▶ **The exercise**:
Copy the source records below word for word, starting at the line that contains "1204x1008 pixels. How" and stopping after the line that contains "Open the edit".

[Source records]

______

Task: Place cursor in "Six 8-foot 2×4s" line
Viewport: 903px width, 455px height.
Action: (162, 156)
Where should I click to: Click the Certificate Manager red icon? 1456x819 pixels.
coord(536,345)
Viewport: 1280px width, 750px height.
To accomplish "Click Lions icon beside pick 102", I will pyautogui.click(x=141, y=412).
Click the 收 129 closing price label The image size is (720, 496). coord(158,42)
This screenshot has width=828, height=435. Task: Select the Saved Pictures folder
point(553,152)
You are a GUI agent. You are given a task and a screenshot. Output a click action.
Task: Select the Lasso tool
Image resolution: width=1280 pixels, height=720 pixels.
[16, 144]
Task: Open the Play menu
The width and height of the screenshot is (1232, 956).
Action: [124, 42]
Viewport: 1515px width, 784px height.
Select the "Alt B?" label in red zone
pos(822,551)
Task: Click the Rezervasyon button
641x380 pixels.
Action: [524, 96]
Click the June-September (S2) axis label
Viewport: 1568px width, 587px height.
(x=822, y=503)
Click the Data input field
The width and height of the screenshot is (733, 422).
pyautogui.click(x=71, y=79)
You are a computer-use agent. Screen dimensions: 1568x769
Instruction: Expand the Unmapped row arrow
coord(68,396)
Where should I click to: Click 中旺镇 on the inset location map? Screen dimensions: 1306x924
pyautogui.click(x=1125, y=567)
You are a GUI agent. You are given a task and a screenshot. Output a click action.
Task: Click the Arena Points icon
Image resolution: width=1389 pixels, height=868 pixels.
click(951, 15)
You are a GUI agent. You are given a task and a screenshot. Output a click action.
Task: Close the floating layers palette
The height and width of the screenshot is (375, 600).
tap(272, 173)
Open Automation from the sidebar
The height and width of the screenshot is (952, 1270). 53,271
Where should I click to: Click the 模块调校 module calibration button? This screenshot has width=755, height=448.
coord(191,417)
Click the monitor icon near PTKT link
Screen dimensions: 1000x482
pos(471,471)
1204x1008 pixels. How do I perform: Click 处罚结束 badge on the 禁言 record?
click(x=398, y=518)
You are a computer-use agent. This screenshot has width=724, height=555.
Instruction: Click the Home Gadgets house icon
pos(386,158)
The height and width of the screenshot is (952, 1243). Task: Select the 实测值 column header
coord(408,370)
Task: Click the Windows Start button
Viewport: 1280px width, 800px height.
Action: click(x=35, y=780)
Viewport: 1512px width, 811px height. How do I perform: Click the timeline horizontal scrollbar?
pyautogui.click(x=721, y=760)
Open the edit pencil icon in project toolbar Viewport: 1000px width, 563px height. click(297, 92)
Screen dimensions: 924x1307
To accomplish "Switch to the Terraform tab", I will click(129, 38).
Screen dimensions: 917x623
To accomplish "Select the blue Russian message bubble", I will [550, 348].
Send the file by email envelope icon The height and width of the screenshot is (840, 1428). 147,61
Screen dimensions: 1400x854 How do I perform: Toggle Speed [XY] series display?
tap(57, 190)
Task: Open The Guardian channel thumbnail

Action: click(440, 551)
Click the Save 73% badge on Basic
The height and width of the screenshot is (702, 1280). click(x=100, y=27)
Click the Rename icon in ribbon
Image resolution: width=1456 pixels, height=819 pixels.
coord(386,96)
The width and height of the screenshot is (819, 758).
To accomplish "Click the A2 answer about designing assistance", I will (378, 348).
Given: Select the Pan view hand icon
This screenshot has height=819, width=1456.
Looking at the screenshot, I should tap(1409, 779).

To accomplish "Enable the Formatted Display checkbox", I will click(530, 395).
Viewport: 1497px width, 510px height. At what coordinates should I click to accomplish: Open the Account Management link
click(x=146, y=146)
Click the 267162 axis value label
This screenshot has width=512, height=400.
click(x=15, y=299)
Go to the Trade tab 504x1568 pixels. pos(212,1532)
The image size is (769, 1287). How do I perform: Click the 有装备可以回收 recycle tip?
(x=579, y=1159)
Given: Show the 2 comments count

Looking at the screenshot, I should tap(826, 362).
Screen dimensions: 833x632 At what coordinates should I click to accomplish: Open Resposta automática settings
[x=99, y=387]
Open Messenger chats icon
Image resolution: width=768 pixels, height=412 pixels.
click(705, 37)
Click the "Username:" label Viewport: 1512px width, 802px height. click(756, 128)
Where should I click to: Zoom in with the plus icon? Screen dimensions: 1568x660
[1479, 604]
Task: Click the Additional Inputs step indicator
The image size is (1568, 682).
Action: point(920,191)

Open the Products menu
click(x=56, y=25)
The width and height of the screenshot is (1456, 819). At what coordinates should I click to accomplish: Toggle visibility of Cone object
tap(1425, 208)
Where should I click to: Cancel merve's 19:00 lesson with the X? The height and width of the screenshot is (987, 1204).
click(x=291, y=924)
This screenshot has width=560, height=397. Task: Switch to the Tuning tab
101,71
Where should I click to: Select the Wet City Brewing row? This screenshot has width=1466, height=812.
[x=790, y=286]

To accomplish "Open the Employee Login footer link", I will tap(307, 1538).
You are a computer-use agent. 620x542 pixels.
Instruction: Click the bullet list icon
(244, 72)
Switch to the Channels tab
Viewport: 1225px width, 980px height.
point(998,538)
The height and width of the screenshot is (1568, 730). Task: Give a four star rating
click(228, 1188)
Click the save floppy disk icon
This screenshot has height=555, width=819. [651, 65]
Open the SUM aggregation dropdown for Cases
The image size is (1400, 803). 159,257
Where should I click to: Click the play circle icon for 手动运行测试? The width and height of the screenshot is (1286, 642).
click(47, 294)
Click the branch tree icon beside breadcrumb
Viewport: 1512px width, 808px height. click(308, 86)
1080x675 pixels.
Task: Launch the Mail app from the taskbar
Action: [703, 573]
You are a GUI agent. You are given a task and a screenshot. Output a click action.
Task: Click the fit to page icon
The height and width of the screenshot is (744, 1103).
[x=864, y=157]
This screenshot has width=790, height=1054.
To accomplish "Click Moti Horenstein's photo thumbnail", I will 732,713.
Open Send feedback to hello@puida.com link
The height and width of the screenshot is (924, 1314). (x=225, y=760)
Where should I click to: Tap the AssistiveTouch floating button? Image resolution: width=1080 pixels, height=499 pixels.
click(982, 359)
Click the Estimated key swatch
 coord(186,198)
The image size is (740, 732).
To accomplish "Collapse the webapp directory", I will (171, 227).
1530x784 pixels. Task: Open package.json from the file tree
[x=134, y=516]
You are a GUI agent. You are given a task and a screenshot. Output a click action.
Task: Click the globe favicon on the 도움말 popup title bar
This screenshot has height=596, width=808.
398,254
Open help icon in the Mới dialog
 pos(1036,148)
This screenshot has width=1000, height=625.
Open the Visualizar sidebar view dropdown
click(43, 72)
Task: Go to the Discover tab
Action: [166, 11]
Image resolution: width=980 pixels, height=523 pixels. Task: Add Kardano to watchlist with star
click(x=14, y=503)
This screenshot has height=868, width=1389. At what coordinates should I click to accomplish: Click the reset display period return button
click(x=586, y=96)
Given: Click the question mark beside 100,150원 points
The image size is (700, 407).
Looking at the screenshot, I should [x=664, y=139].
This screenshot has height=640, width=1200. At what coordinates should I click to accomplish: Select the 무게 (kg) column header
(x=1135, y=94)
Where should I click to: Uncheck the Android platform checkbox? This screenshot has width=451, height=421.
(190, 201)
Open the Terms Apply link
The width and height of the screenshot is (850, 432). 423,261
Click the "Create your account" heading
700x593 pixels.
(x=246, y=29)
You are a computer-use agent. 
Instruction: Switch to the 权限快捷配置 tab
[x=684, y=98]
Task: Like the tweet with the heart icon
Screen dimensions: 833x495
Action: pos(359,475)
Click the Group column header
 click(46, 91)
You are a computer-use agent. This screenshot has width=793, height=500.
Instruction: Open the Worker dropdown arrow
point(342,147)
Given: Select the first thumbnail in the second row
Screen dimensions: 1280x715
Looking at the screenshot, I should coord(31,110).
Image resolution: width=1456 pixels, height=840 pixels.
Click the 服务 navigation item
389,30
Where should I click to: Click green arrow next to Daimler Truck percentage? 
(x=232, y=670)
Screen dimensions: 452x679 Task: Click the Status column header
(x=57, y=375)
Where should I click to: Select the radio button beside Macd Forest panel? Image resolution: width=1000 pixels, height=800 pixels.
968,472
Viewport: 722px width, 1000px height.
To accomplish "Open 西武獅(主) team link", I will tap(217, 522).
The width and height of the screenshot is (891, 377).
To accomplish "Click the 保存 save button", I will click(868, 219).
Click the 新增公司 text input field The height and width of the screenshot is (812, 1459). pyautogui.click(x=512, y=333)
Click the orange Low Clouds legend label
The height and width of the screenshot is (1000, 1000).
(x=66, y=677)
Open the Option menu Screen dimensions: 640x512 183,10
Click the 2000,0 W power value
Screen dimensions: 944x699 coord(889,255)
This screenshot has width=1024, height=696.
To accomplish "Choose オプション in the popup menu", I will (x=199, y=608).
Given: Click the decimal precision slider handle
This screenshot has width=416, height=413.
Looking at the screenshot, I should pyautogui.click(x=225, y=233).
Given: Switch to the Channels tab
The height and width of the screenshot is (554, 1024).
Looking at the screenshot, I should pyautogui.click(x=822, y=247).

______

▶ **Reply**:
1204x1008 pixels. How do I perform: Click 处罚结束 badge on the 禁言 record?
click(x=398, y=518)
You are a computer-use agent. This screenshot has width=724, height=555.
Instruction: Click the Home Gadgets house icon
pos(386,158)
The height and width of the screenshot is (952, 1243). Task: Select the 实测值 column header
coord(408,370)
Task: Click the Windows Start button
Viewport: 1280px width, 800px height.
Action: click(x=35, y=780)
Viewport: 1512px width, 811px height. How do I perform: Click the timeline horizontal scrollbar?
pyautogui.click(x=721, y=760)
Open the edit pencil icon in project toolbar Viewport: 1000px width, 563px height. click(297, 92)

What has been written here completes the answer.